Liputan6.com, Jakarta - Kebakaran terjadi dan menyebar dengan cepat sebelum fajar di dermaga di Teluk Chalong, Phuket, Thailand pada Rabu, 7 Januari 2026. Kejadian itu menghancurkan 22 kapal wisata yang dioperasikan 13 perusahaan.
Melansir CNA, Kamis, 8 Januari 2026, banyak kapal telah diisi penuh bahan bakar menjelang tur yang direncanakan di pulau resor populer Thailand tersebut. Hal itu menyebabkan kerugiannya meningkat, diperkirakan mencapai 38 juta baht (sekitar Rp 20 milar), kata para pejabat.
Tidak ada korban jiwa yang dilaporkan. Namun, operator tur menggambarkan situasi tersebut sebagai "parah. Ribuan wisatawan dilaporkan tidak dapat berangkat karena armada yang tersisa tidak mencukupi permintaan, lapor Kantor Berita Thailand.

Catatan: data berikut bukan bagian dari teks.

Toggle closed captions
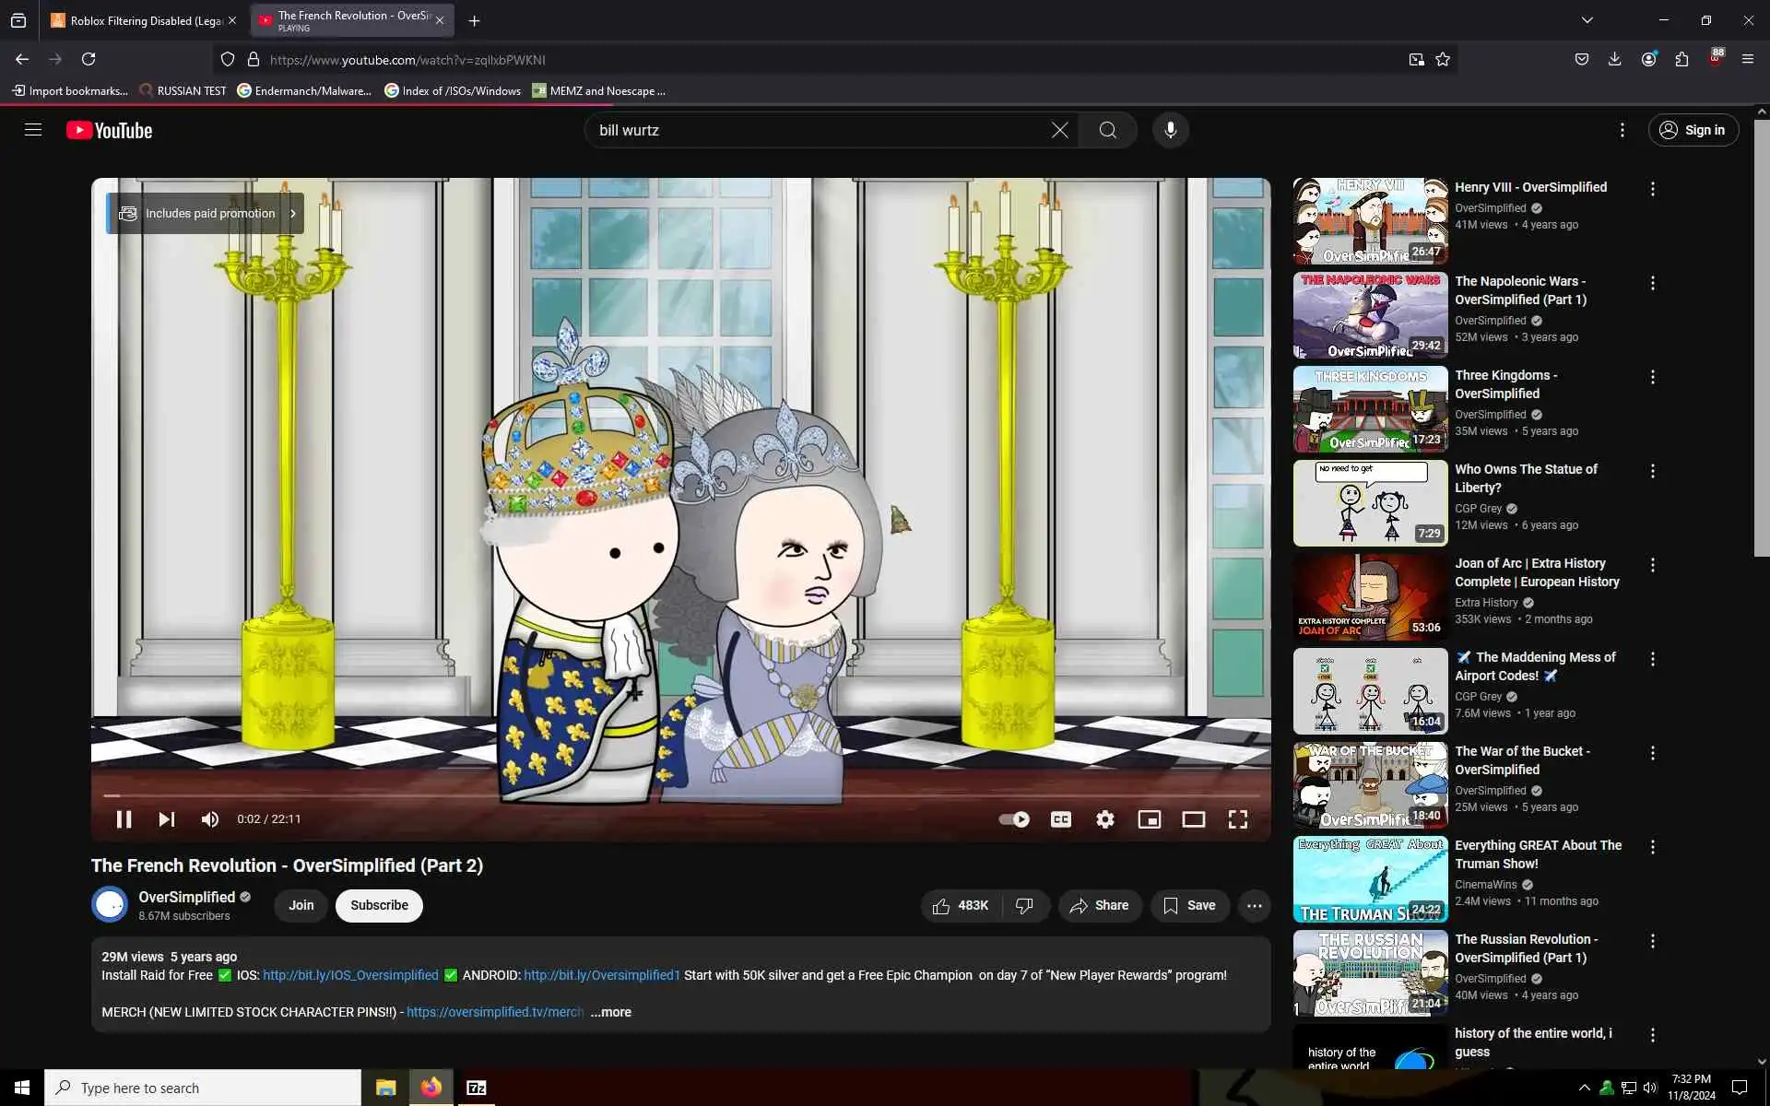The image size is (1770, 1106). point(1061,819)
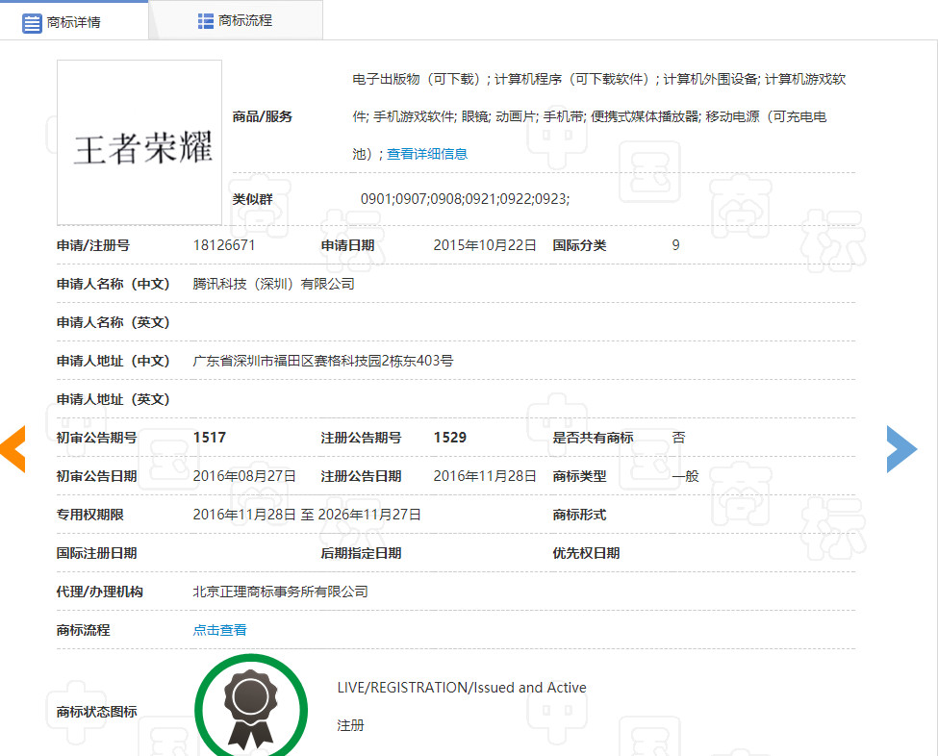The height and width of the screenshot is (756, 938).
Task: Go to previous trademark with orange arrow
Action: point(13,449)
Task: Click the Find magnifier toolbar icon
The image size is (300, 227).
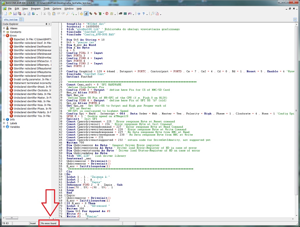Action: pos(67,14)
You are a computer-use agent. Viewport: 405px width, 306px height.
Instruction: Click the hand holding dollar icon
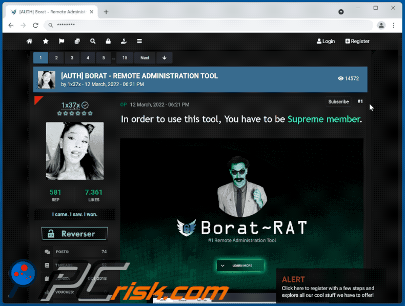coord(124,42)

Meski beberapa perusahaan mendapat kapal pengganti, banyak tur dibatalkan, dengan operator menyebut kebakaran tersebut sebagai "yang terbesar di daerah tersebut." Saksi mata mengaku mendengar ledakan di salah satu perahu cepat sebelum angin kencang mengipasi api dan menyebarkannya ke kapal-kapal di dekatnya, menurut The Nation Thailand.
Polisi dan petugas penyelamat diberitahu sekitar pukul 4 pagi. Petugas pemadam kebakaran dari empat kotamadya dikerahkan untuk mengendalikan kobaran api, memotong tali tambat untuk memisahkan kapal-kapal tersebut.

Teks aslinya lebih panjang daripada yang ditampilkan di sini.